Income inequality between vs within country trend (World Bank)
Income inequality between vs within country trend (World bank)
The increasing Gini index in the United States, as reported by the U.S. Census Bureau, serves as evidence for the observed rise in domestic wealth inequality.
U.S. Gini index (U.S. Census Bureau)
According to data from the World Bank, the global poverty rate has been on a declining trend in recent years, excluding the COVID period. This indicates a potential rise in the overall middle-class population.
Global poverty rate (World Bank)
By analyzing the above dataset, we can infer that the global middle class is expanding while wealth distribution within countries is becoming more imbalanced. This implies that the market for "affordable fashion", has grown significantly over the past decades. We believe this trend can be attributed to the emergence of capitalism and the increasing globalization of trade. Therefore, Capri seems to be well-positioned to benefit from these trends. Although there is a risk of de-globalization due to rising geopolitical concerns, we anticipate that the trend of income inequality within countries will likely persist.
Risks
Capri acquired Jimmy Choo in a $1.44 billion deal, which resulted in $684 million of goodwill. However, the company has accumulated a total of $514 million in goodwill impairments for Jimmy Choo. Such impairments can signify a reduced forecast for future operating cash flows. Despite an increase in revenues, Jimmy Choo has continued to operate at breakeven or a loss following the acquisition. This could be attributed to unfavorable contract terms with suppliers or poor management. Regardless of the underlying reasons, it appears that Jimmy Choo is expected to face further challenges in the future.
Valuation
The forward P/E ratio of the company's stock currently stands at 6.95x, which is considerably lower than its average over the past 10 years. This low P/E ratio can be attributed to market expectations of persistent inflation and macroeconomic headwinds that could potentially impact the company's consumer base.
Historical P/E ratio (Macrotrend)
Historical P/E ratio (Macrotrend)
When evaluating Capri's margin, it is deemed weaker in comparison to its peers in the luxury industry. However, it remains relatively strong when compared to other companies in the consumer discretionary sector or on an absolute basis.

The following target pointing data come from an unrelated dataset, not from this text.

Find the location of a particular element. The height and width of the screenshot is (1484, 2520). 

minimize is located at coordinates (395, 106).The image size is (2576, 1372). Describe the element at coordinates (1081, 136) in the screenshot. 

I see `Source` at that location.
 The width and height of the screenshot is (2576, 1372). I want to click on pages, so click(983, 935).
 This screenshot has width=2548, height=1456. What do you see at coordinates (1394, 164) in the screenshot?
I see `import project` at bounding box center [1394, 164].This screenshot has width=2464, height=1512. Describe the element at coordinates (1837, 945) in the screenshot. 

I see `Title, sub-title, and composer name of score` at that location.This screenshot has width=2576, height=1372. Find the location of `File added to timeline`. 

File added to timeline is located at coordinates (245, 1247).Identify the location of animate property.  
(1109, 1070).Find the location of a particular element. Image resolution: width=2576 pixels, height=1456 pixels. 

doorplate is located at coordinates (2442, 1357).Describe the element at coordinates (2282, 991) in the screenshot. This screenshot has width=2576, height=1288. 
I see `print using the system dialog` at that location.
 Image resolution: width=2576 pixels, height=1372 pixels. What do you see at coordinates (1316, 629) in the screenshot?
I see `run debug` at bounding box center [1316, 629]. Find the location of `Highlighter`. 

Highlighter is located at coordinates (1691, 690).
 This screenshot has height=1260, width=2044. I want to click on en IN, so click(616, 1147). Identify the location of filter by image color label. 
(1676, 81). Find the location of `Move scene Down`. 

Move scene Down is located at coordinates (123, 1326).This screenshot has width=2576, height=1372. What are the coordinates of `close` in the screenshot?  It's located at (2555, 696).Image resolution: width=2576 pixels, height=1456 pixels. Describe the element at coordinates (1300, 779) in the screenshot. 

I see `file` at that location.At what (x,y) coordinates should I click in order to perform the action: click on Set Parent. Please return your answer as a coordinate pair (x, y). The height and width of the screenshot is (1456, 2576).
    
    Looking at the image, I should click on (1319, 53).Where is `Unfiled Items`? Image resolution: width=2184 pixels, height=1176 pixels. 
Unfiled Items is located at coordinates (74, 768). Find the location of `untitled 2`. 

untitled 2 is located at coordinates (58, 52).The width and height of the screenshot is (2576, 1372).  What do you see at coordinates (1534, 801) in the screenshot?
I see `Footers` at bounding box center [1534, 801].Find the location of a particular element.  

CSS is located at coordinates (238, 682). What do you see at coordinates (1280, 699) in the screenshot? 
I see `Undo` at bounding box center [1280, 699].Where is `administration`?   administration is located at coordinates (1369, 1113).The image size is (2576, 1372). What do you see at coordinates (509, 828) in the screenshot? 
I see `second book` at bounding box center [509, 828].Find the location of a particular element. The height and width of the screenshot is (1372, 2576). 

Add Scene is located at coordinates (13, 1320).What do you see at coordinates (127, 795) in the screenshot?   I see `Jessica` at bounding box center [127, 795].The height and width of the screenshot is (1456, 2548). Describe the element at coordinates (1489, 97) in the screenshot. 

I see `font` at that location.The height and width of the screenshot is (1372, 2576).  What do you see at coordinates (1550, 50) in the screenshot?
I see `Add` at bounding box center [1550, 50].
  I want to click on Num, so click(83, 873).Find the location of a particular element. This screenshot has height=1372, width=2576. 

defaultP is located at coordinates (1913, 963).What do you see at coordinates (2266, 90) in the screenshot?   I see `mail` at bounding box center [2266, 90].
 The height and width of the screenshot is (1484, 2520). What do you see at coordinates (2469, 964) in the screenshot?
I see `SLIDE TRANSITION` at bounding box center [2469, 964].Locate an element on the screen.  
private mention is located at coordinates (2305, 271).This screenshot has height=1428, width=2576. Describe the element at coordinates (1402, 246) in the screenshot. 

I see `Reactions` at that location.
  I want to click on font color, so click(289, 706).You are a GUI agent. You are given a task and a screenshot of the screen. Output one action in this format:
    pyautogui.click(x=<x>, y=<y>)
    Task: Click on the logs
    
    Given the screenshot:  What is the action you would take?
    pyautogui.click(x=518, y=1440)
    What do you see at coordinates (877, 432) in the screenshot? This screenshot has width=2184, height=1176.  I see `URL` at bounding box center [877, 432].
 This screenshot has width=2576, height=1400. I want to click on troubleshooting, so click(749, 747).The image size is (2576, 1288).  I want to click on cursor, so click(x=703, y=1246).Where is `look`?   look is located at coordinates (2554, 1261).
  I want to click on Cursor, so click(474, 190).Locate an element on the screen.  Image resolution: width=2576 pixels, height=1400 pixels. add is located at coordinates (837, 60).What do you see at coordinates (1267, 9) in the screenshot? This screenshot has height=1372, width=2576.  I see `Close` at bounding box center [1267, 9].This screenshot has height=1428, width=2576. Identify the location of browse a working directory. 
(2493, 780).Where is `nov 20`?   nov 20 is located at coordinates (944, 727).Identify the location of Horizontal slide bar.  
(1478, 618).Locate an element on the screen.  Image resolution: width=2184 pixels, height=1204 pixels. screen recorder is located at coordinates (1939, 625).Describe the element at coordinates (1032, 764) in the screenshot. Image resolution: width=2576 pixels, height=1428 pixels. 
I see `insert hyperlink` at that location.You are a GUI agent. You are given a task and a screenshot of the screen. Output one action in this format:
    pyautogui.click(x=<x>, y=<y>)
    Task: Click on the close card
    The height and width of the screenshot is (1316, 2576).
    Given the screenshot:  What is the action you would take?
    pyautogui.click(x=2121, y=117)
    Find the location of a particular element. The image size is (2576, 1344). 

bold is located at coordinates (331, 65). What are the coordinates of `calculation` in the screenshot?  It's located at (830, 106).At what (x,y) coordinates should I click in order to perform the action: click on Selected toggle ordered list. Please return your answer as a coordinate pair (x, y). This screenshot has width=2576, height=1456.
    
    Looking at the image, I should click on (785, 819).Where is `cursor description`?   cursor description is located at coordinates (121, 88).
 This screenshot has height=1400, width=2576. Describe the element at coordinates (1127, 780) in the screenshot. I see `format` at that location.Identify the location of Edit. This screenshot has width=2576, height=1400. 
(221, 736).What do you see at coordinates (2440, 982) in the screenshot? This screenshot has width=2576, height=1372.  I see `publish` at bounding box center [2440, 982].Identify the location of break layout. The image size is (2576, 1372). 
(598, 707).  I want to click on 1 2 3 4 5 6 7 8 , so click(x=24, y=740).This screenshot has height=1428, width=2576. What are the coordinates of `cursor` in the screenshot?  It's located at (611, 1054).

Valuation Multiple (Seeking Alpha) Margin comparison (Seeking Alpha)
Summary
While Capri experienced weakness in its wholesale sector, its retail segment is displaying growth and expanding margins. We anticipate that its addressable market will continue to expand amidst geopolitical conflicts. Surprisingly, the market seems to have overlooked the positive impact of the Jimmy Choo and Versace acquisitions since 2017, as well as the brand's growing popularity among Generation Z.
With a 10-year stock return of -32%, we believe the current entry point presents an attractive opportunity for long-term investors. Therefore, we rate the stock as a "Buy".